Every now and then I wonder how exactly God speaks to me. I know He does because I talk to Him often and He talks back. It is quite hard to define it though, what our conversation looks like.
Too often it looks like a crazy girl talking up at the sky having a one-way conversation…and it may be true, I may be talking God’s ear off and not listening one bit.
Other times it looks like a crazy girl talking up at the sky [probably standing on top of something: a rooftop, a wall, a tree, a table, rocks]; and this time she is also answering some invisible someone. I like this view. That means she’s doing it right and having a healthy conversation with her Father, who also happens to be the King of the Universe.
But that’s just what it looks like on the outside. What does it look like for this God…to speak to ME internally?
Epiphanies, revelations, metaphors. Is there ever a loud reverberating voice? No. Not even a soft whisper. All I know is, one second I’m asking dumb questions to the sky, and the next I have answers I didn’t have before.
well, that’s not all I know.
I also know that God speaks to His children in a unique way, for with each is a unique relationship between Father and child. And that there exists an unclassified type of communication, somewhere between the sound of a voice, typed words, visions, stories, planted thoughts, and colors —and that’s where my conversations with God live.
Okay so there’s that.
I left Cambodia quite melancholy. Don’t feel bad for me, melancholy is one of the most romantic feelings one could feel. I was filled with such joy for having had an exciting month of tuk-tuk rides, cafe visits with daily Thai teas, explorations, all the precious friendships we made, and the beautiful children we taught. I was happy to have loved as much as I did this month; yet already, I was full of regrets of all I could have done and been, what I should have said, and how much better I could have loved. My heart broke under the weight of all the very many ‘could-have-been’s. I understood and appreciated the fact that it must have been a wonderful month if I was so heartbroken to leave it. What a blessing! And all my goodbyes are cushioned with a thousand more hellos. I am on a constant path of comings and goings and am forever doing a little ‘wide range of emotions’ dance along it. I wouldn’t be surprised the day I spontaneously combust.
[cuz I’ll be ded duhhhhh so how could I be surprizzeeddd]
I kind of spiritually coasted through Cambodia. In Ghana, Jesus and I had so many rooftop dates. I spent half of each day talking to my Jesus. But not in Cambodia.
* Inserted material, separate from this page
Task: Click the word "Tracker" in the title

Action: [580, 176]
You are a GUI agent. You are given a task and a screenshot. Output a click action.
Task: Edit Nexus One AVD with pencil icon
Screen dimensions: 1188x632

Leaving this month, we took a very many hour bus ride from Siem Reap, Cambodia to Chiang Mai, Thailand. We were heading to a four day gathering of four separate squads on their own routes. During this conference, we would be heading up different ministries; worshiping God together; learning from one another; hearing testimonies of God working in our lives. The five ministries to choose from: evangelism, hospitality, worship, intercession, and storytelling[blogging, sharing your story or the stories of those you meet and the glory of God through it all]
Everyone’s favorite question leading up to this Awakening was, “Which ministry are you choosing???” My first initial thought was Intercession—because I love praying and that seemed the least intimidating to me. Mostly because it seemed the least intimidating to me…
So on the bus ride heading towards all of these things, I contemplated what I wanted to learn and grow in this next month…”I don’t know, God…everything?”
I was getting a little jealous of others who God had decided to enlighten about what path He was leading them toward in life.
Now they have ALL the answers about what they need to grow in, where exactly their skills lie. ๐
No it is not as easy as that, though sometimes it almost CAN be. It seems God might have to tell us eighteen different times in order for us to think maybe God means it..
These friends had to be told countless times. But they put the messages together and figured it out, “Kay God, I hear You”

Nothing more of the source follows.